Unterwegs in Sachen Gold

 
 

DIE VORGESCHICHTE

Es ist das Jahr 1947. Der Winter hat Einzug gehalten in die Stadt. Ein eiskalter Wind pfeift durch die dunklen Straßen und treibt Schneeflocken vor sich her. Kein lebendes Wesen ist weit und breit zu sehen. Nur hinter den heimelig erleuchteten Fenstern der niedrigen Häuser findet das Leben im kleinen Kreis der Familie statt. Alle sind in angeregter Stimmung, es ist Heiligabend.

Na ja, nicht alle sind guter Dinge, vor allem nicht Donald und seine Neffen, denn es läuft wieder nichts so, wie es laufen sollte. Schuld daran ist vor allem ein unliebsamer Verwandter, der sich aufführt, als wäre sein Charakter aus den Eigenschaften zusammengebastelt, die sonst keiner haben wollte: Hartherzigkeit, Geiz und Egoismus. Die Rede ist von niemand anderem als von Donalds Onkel Scrooge McDuck, der 1947 in dieser Entenpersiflage auf Charles Dickens "A Christmas Carol" von Carl Barks seinen ersten Auftritt hat und erst nach einer langwierigen Läuterung den Sinn des Weihnachtsfests erkennt und Donald letztlich ein wunderschönes Fest beschert.

Ursprünglich sollte Scrooge McDuck nur in dieser Geschichte auftauchen, doch der knauserige alte Sack, der hierzulande als Dagobert Duck bekannt wurde, entwickelte sich zum Publikumsliebling. Dieser Tage kann er auf seinen fünfzigsten Jahrestag im Entenkosmos zurückblicken.

Doch auch nach seiner Läuterung ist die Figur der reichsten Ente der Welt nicht unumstritten. Neben Donald Duck ist Onkel Dagobert wohl der vielschichtigste Entencharakter. Entsprechend kontrovers wird er auch von den Chronisten dieses Jahrhunderts diskutiert. Vordergründig ist dieser alte verknorpelte Erpel nichts anderes als die Fleisch und Federn gewordene Ikone des ungebremsten Kapitalismus. Doch ein Blick hinter die Kulissen auf seine bewegte Lebensgeschichte zeigt auch die anderen Seiten des alten Knackers in seiner Rolle als Familienoberhaupt, Geschäftsmann und Abenteurer.

Donald Sonderheft
 

DAGOBERT DER PATRIARCH

Die erste entscheidende Veränderung, die sein Auftauchen in Entenhausen bewirkte, war die, daß er maßgeblich zur Harmonisierung von Donalds Familienleben beitrug.
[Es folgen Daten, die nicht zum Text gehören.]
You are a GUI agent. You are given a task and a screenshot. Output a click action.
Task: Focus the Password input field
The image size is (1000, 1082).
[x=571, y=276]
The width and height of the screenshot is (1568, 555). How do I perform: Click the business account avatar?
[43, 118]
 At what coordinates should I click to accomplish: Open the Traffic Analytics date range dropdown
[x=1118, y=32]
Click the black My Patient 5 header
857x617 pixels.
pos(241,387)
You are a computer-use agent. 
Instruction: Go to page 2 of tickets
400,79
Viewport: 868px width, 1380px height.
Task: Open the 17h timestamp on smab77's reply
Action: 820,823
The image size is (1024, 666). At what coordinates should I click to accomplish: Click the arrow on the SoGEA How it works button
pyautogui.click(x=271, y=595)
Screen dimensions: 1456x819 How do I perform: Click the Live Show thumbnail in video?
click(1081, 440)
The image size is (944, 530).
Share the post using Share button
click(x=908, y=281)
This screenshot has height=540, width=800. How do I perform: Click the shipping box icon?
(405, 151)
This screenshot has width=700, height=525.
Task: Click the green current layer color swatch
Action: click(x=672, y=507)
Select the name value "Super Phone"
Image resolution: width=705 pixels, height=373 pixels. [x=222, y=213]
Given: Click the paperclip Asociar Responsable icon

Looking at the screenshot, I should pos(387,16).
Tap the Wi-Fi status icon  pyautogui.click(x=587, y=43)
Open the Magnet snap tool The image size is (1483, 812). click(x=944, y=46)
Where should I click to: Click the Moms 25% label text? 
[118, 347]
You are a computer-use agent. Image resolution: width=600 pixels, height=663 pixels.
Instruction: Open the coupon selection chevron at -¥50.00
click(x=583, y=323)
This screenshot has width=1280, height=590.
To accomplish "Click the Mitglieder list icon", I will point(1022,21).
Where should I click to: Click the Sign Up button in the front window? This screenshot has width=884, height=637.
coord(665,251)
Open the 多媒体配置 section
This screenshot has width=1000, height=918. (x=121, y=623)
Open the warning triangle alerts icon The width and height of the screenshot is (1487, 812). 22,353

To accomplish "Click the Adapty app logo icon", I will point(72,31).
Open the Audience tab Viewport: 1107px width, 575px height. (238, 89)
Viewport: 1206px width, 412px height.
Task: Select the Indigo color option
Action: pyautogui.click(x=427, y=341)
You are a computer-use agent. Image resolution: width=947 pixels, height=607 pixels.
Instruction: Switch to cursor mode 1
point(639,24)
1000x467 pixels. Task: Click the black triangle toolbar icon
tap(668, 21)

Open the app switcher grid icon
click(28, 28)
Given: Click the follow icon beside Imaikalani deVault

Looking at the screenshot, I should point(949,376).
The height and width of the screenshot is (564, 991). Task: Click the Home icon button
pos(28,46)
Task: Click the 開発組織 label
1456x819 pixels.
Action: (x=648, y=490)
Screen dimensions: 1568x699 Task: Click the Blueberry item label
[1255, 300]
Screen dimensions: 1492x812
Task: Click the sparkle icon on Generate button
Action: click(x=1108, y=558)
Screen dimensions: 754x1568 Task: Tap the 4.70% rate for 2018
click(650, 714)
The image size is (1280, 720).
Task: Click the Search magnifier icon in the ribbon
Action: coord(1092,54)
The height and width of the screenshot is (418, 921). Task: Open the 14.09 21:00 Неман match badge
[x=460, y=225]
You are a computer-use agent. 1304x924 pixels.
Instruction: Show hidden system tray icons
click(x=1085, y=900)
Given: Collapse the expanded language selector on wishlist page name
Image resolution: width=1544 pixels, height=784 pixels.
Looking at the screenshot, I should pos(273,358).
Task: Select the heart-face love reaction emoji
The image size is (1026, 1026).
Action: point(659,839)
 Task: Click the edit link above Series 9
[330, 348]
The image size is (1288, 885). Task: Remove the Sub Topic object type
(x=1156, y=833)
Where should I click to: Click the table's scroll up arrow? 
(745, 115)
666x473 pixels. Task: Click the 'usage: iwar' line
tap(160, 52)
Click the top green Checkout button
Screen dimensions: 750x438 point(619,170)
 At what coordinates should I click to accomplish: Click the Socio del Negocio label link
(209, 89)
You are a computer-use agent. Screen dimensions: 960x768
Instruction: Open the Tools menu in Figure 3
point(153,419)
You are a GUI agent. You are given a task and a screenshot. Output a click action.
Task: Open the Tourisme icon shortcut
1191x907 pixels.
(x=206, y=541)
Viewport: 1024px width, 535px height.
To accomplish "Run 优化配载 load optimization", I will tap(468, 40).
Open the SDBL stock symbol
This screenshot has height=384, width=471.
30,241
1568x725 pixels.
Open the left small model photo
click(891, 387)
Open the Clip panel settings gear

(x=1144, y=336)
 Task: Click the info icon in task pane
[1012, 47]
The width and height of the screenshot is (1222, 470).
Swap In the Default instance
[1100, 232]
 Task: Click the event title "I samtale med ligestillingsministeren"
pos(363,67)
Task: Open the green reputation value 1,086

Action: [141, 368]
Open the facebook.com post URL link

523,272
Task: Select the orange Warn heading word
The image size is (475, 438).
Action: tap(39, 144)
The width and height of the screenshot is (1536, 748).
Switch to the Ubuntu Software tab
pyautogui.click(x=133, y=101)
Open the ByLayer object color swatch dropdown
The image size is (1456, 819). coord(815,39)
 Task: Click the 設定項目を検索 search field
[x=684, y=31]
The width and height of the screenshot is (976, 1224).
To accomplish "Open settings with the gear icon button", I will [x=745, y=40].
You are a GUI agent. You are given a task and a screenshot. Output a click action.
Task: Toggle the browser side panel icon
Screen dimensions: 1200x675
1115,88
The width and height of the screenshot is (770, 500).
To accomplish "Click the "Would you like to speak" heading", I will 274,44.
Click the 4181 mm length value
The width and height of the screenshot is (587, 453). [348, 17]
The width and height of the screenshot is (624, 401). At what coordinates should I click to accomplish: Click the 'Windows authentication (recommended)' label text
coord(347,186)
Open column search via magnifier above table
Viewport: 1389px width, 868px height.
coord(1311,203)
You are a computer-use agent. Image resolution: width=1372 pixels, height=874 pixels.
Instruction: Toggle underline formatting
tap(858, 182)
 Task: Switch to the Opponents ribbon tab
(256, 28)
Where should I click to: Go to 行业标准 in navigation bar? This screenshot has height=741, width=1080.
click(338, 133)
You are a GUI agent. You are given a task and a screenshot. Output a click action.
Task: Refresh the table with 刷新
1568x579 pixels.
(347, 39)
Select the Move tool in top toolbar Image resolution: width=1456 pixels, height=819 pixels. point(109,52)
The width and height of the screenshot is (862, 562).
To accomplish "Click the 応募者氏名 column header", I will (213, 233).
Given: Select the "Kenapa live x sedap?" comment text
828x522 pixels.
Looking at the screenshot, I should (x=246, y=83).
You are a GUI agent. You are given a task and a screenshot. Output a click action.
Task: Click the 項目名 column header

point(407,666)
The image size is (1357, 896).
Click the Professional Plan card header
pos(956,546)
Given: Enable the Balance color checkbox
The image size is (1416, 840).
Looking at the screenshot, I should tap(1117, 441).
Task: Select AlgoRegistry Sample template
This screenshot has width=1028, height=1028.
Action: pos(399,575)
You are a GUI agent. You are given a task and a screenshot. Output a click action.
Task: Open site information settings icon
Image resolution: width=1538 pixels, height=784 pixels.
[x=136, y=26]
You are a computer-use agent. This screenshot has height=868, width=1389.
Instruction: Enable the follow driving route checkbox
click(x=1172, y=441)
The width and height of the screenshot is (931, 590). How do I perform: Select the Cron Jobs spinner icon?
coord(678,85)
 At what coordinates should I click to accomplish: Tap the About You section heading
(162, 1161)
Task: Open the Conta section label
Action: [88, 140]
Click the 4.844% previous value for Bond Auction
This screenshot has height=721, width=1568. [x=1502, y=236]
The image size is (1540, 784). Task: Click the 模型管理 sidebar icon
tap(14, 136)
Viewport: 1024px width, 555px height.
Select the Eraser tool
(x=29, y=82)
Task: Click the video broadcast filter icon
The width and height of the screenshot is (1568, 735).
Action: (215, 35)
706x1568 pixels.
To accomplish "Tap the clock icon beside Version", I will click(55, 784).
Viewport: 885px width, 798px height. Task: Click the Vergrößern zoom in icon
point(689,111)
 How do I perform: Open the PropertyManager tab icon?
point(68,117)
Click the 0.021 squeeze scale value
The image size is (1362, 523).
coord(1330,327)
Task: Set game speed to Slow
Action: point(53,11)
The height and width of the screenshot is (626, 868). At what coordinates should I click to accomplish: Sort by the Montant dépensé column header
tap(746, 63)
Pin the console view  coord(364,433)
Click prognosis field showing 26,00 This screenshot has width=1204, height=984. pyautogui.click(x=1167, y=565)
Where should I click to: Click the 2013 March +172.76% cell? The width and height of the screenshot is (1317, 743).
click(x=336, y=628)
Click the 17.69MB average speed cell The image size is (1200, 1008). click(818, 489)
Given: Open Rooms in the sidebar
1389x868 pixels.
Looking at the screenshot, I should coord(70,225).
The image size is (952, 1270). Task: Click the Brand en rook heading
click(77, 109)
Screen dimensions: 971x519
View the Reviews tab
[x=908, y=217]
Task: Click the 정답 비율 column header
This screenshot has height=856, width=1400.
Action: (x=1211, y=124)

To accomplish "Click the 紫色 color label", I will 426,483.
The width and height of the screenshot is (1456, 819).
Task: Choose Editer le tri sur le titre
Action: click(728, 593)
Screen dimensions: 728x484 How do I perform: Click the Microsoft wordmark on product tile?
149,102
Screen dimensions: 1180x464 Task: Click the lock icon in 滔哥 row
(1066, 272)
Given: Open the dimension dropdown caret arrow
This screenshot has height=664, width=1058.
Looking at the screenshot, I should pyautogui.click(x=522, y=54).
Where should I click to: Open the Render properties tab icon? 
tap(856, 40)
Bis zu diesem Zeitpunkt war Donald vollauf damit beschäftigt gewesen, seine Neffen Tick, Trick und Track in Zaum zu halten. Diese drei Früchtchen hatten bislang nichts anderes im Sinn, als ihren Onkel auf die Palme zu bringen. Mit dem Auftauchen von Onkel Dagobert änderte sich die Situation grundlegend. Da dieser ständig darauf aus war, Donald und die Neffen zu unentgeldlicher Schwerstarbeit heranzuziehen, wuchs der Zusammenhalt der Gebeutelten, um diesem Schicksal zu entgehen.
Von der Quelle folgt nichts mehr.